Ingram Micro has acquired PSA vendor Harmony Business Systems and integrated its flagship solution, HarmonyPSA, with the CloudBlue B2B ecommerce enablement family.
The deal, which closed early in the third quarter of 2020 but has not been announced publicly until now, positions Ingram to provide traditional resellers who wish to become MSPs a comprehensive set of managed service enablement resources, according to Rajesh Marar, executive director of CloudBlue.
“We need to be able to provide them a platform that gives them not only the tooling but also the services that allow them to succeed as MSPs,” he says.
Marar now leads Harmony, which will continue to operate under its original name as an independent Ingram Micro business unit within the CloudBlue organization.
The CloudBlue platform currently integrates with leading third-party PSA solutions and will continue to do so, according to Marar.
“It’s an open ecosystem,” he says. “We will not restrict choice.” Offering a PSA solution of its own though, Marar continues, will allow Ingram to supply seamless connections to the company’s lead generation campaigns, professional services, finance offerings, and other cloud service provider programs.
“The differentiation is in the integration that we have and the ability to provide an end-to-end service,” Marar says. “These are things that some of our other technology partners that we have in that space are not able to provide.”
According to Marar, Harmony’s change of ownership won’t affect existing HarmonyPSA users. “There should be no changes from their perspective,” he says. “All the contracts and all the arrangements that we have with them will continue.”
Current and future HarmonyPSA users can also continue to buy cloud services through distributors other than Ingram Micro, Marar adds. “It is ultimately their choice in who they want to do business with,” he says. “We will not in any shape or form restrict that.”
The CloudBlue platform, which Ingram built over nine years at a cost of some $500 million and officially launched in 2018, was designed from the start to give channel pros making the transition from transactional one-time product sales to subscription-priced managed services an all-inclusive combination of orchestration, provisioning, billing, marketing, management, and other services.
Adding a PSA solution to the portfolio completes what Marar calls Ingram’s “digital supply chain vision,” and will allow the company to fill a role in the managed services ecosystem long associated with Continuum (which ConnectWise acquired in 2019) and Collabrance, among others.
“What we’re trying to do here is to execute on what I call a master MSP vision,” says Marar.
Despite that fact, he stresses, Ingram is more intent on providing a complete set of MSP services to its partners than on competing with existing PSA vendors.
“I don’t necessarily see this as something where we’re trying to lure any customers away from ConnectWise or any of the other partners that we have,” he says. “I think there’s a huge opportunity, and there are a lot of people who have a need, and we’re just looking to enable our partner base the best we can.”
Ingram evaluated several PSA software makers, but chose Harmony due to the flexibility of HarmonyPSA’s payment module, which supports pay-as-you-go, fixed bid, and other business models. The Harmony product is also a multilingual, multicurrency platform well suited to CloudBlue’s global user base, Marar notes.
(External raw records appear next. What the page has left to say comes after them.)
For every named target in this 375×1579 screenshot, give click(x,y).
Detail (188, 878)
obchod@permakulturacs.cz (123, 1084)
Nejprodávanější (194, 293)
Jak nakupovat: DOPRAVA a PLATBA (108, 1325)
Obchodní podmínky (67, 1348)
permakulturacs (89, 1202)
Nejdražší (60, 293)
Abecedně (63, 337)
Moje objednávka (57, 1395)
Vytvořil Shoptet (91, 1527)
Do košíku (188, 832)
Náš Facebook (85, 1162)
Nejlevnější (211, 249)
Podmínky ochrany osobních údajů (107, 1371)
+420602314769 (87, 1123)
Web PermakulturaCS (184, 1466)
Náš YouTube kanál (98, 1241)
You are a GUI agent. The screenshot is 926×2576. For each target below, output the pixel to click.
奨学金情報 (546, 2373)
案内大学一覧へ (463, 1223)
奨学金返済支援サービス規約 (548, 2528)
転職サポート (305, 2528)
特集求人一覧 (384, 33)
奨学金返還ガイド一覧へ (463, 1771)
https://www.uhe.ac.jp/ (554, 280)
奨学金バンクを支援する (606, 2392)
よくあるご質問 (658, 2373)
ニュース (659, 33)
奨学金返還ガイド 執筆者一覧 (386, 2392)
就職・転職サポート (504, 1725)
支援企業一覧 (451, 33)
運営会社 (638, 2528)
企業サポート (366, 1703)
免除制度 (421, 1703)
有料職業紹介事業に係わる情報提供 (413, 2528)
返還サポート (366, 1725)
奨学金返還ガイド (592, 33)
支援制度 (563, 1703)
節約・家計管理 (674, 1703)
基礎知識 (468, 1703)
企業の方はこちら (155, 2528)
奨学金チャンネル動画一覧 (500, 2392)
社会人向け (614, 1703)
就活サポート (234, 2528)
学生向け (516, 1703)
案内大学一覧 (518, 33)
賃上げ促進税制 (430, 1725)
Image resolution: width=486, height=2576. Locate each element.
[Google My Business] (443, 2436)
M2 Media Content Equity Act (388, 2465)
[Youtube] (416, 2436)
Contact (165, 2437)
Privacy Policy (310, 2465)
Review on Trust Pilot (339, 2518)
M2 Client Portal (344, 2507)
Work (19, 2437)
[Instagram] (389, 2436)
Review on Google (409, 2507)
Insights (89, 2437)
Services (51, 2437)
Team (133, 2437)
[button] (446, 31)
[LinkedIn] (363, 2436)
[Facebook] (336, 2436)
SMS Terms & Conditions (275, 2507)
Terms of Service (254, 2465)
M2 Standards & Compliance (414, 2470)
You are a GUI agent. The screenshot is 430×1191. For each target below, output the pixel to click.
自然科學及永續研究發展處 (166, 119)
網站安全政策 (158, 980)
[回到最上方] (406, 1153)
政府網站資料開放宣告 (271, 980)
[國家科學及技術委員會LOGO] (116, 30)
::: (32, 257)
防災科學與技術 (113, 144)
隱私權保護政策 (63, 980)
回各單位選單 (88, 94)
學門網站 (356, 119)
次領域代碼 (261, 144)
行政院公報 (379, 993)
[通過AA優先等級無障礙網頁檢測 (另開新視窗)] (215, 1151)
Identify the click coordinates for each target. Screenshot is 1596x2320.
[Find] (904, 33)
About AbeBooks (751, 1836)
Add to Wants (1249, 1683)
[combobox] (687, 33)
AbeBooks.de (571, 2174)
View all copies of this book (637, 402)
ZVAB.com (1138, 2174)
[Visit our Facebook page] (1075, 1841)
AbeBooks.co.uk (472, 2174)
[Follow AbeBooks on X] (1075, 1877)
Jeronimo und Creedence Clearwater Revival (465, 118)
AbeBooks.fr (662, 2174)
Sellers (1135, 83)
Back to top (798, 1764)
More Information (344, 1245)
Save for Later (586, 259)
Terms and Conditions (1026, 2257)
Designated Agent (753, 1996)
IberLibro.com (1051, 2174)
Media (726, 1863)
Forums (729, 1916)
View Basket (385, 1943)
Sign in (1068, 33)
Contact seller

Founded in 2017 in the U.K., Harmony named managed services veteran Alistair Forbes its chairman that same year. Forbes had previously been general manager of LOGICnow prior to that company’s acquisition by SolarWinds in 2016. According to Marar, all of the company’s present leaders and developers have remained with the company since the acquisition.
Ingram has spent the months since closing the Harmony acquisition weaving the company’s technology and roadmap together with the rest of the CloudBlue platform. “We wanted to make sure that we thought it through and could see how it fit in our bigger picture vision and strategy,” Marar says, noting that coronavirus-related travel restrictions delayed the post-purchase integration process as well.
“This has been a very challenging year,” he says. “I have not had the opportunity to visit the team in the U.K.”
Ingram’s entry into the PSA market comes just over a week after two of its top global competitors, SYNNEX and Tech Data, announced a merger agreement.